### WORK REQUIRED
Some lines in the records below may hold the word "Google"; give the number of those lines and nothing else.

### RECORDS TO USE

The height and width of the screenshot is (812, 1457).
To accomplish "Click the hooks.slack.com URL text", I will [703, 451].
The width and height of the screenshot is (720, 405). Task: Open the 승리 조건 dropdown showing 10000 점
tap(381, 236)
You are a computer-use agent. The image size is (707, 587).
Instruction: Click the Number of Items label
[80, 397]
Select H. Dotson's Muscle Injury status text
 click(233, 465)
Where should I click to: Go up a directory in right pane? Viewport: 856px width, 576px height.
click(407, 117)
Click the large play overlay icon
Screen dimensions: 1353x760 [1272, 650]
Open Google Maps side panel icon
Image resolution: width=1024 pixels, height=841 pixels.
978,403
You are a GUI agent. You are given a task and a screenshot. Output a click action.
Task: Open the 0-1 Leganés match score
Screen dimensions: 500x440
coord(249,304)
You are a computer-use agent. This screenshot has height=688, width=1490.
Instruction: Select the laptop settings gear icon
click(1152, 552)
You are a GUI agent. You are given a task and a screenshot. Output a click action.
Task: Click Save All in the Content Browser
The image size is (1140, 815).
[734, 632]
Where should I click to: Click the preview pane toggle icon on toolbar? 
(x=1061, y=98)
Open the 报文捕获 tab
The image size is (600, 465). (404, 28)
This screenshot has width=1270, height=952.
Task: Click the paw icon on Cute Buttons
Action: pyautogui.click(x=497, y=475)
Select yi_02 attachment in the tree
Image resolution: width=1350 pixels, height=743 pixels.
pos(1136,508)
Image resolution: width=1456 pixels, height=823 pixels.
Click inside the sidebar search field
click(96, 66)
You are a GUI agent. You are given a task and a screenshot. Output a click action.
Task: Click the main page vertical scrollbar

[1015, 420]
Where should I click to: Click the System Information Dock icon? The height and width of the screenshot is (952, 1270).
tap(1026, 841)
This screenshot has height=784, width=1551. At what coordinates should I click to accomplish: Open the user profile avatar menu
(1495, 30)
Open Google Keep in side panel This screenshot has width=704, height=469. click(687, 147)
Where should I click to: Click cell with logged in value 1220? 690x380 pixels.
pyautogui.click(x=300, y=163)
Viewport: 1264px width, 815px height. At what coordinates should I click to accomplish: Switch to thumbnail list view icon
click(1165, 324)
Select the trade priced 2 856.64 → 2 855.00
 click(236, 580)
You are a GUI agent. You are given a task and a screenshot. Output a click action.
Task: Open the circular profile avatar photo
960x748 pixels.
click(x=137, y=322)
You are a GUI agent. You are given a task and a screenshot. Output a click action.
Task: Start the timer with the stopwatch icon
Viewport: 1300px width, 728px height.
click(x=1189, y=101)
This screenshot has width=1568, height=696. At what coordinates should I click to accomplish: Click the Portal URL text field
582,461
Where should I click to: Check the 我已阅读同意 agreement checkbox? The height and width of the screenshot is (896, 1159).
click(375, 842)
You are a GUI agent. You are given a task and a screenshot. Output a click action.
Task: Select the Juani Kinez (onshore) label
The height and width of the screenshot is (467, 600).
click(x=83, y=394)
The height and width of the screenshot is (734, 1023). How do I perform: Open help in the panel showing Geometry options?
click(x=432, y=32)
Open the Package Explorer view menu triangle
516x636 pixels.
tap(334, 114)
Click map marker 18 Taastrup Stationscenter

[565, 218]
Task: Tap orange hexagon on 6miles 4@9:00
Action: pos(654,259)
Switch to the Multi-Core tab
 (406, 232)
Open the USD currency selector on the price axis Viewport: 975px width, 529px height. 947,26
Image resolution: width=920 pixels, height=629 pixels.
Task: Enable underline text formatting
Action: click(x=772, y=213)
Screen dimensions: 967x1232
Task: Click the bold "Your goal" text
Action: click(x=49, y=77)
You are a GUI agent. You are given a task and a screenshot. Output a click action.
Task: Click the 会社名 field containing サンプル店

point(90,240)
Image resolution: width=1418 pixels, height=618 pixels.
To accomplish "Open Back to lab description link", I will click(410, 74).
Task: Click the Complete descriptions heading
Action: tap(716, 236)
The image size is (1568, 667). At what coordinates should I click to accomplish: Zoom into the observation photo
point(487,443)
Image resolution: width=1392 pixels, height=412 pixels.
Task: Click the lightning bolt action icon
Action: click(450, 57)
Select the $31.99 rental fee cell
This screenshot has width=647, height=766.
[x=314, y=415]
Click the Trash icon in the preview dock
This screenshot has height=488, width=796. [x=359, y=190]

### TASK RESULT
2